PASSAGE –
-=-=-

David was born in New York City on February 27, 1930, to Marcia Miller Kosowsky and Samuel Kosowsky, Eastern European immigrants who met in New York City. His mother contracted rheumatic fever soon after his birth and was ill for much of his young life.
In spite of the worries at home, David became a brilliant and life-long scholar. He excelled at PS 50 and JHS 115 in Washington Heights and at the Bronx High School of Science. He went on to graduate summa cum laude from the City College of New York with a degree in electrical engineering. As he would recall, engineering was a happy accident. He planned to study humanities, but when he went to sign up for classes, they were all full, and someone directed him to the sign-up for the engineering program. It turned out to be an excellent match, and after graduating, David, went on to earn a ScD from the Massachusetts Institute of Technology in 1955.

-=-=-

[Stored records]

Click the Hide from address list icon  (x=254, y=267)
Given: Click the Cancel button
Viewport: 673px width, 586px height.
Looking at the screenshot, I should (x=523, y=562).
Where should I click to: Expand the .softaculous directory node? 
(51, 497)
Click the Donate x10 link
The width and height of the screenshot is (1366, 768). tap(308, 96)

-=-=-

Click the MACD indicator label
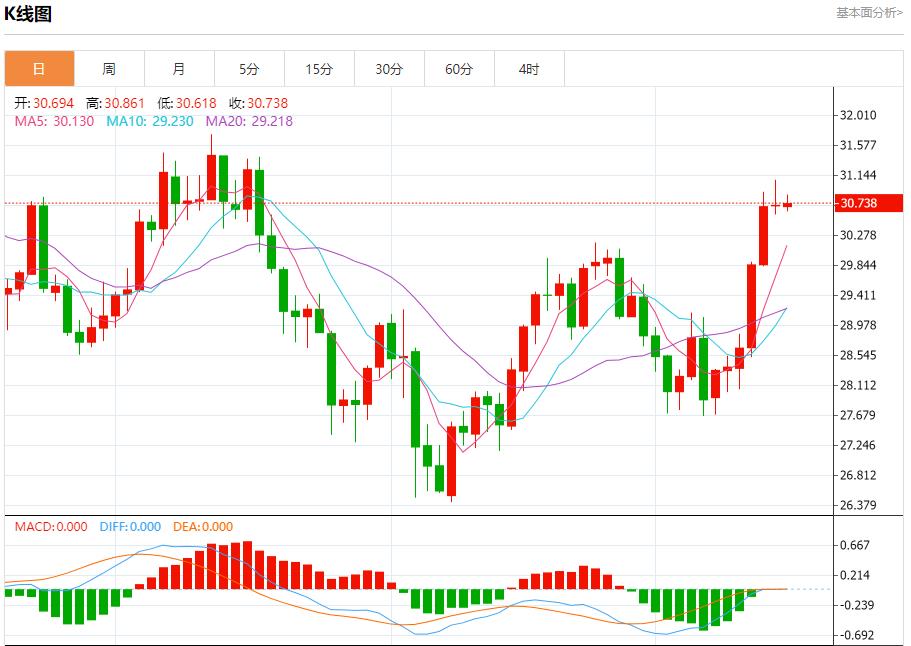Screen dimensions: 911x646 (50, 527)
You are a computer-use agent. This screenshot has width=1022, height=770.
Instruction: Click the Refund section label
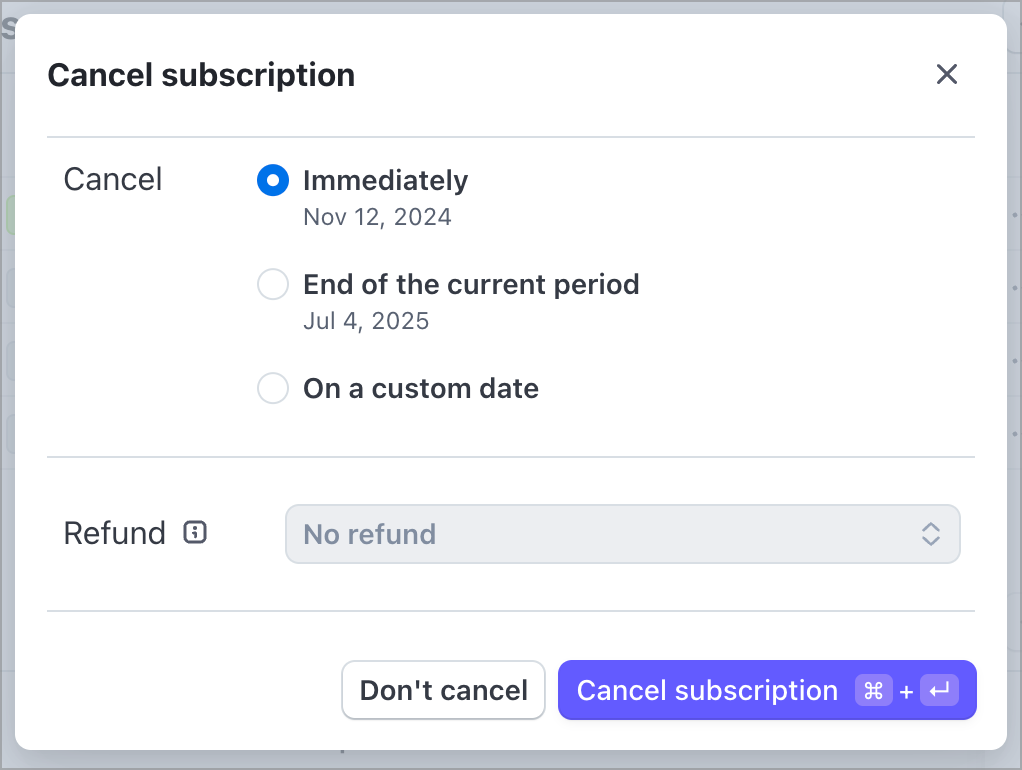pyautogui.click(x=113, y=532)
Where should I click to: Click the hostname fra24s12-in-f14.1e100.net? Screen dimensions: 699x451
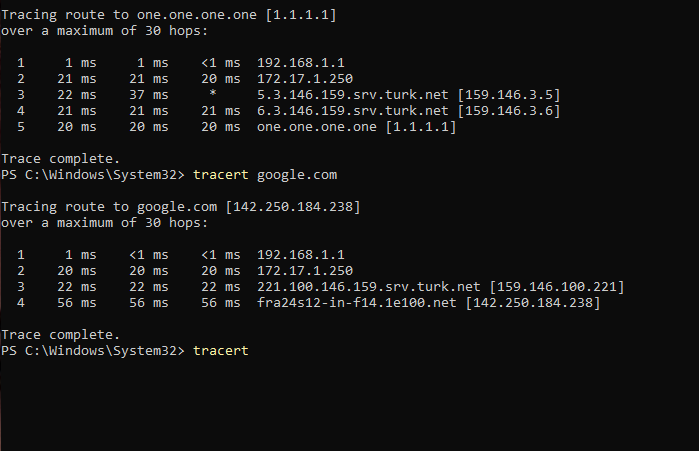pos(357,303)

-=-=-

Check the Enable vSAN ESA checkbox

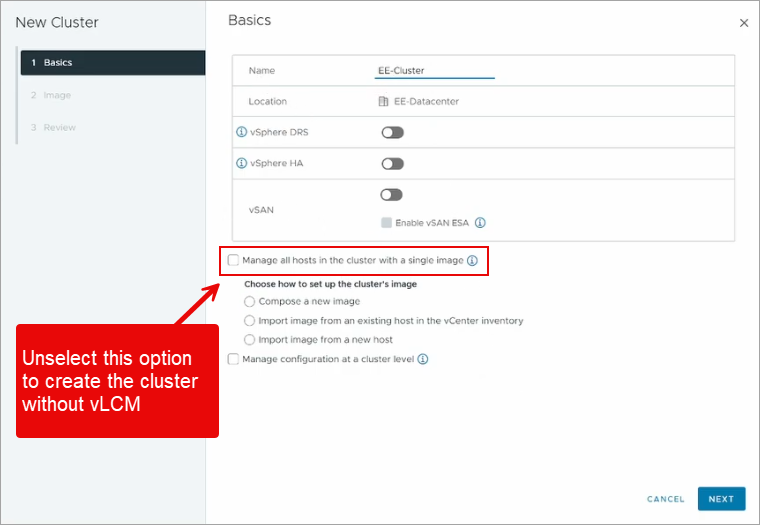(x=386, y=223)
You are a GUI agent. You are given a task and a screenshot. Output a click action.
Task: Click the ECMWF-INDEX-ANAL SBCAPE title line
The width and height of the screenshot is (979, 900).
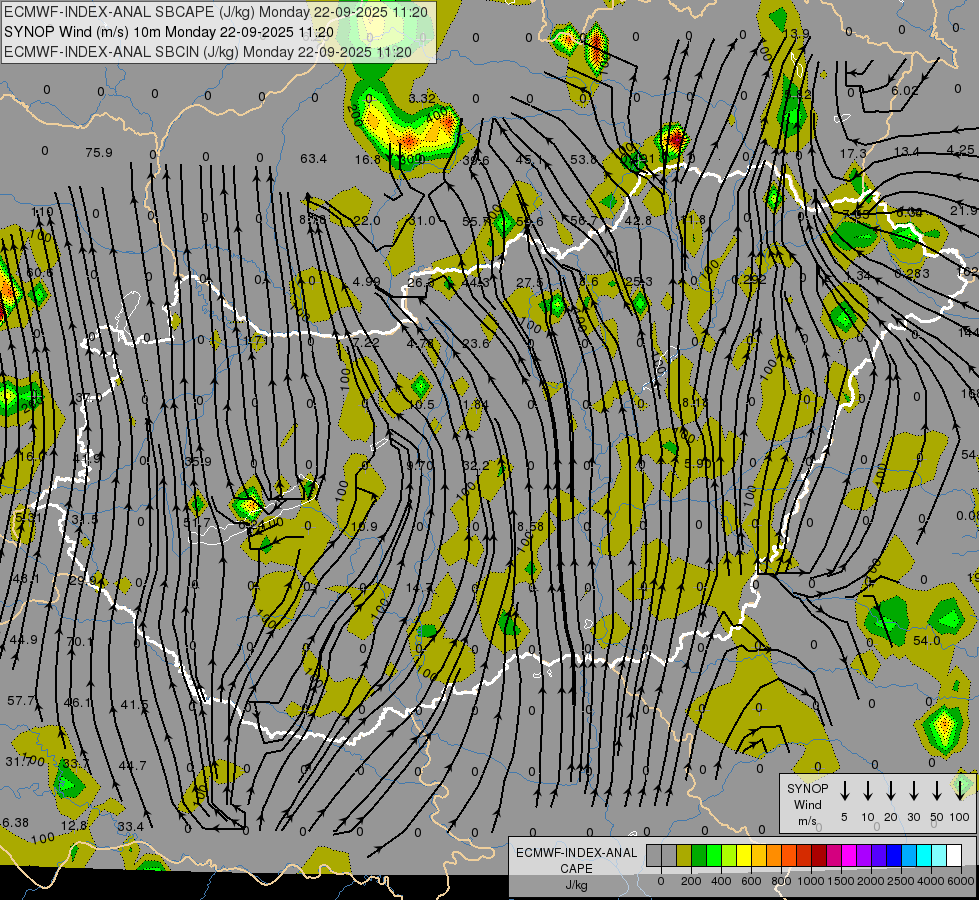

-=-=-

PROBLEM STATEMENT –
Pick up the account of David's early life and education above, starting right after its last sentence.

RESULT BELOW –
David founded Damon Engineering, later Damon Corporation, in 1961 and led it for thirty years. The company first manufactured electronics based on his graduate work and his patents in piezoelectric devices, including crystal filters that landed on the Moon with the Apollo astronauts. David was curious about how everything worked. Among his sons’ fondest memories are his asking “What do you have to know?” as they worked beside him, taking things apart and putting them back together. His interests in education and medicine led Damon to diversify into everything from high school science equipment and model rockets to medical instrumentation, clinical laboratories and biotechnology.
David married Cynthia Siegal in 1955 and they raised three sons together. David’s first marriage ended in divorce and he married his second wife, Ingrid Mehlstaubl in 1989.
Ingrid was from Munich, David from the States. David loved Gilbert & Sullivan, and Ingrid loved Wagner. Yet somehow they were each other’s perfect match, sharing a passion for the arts, exercise, good food, family, and poodles named Caesar.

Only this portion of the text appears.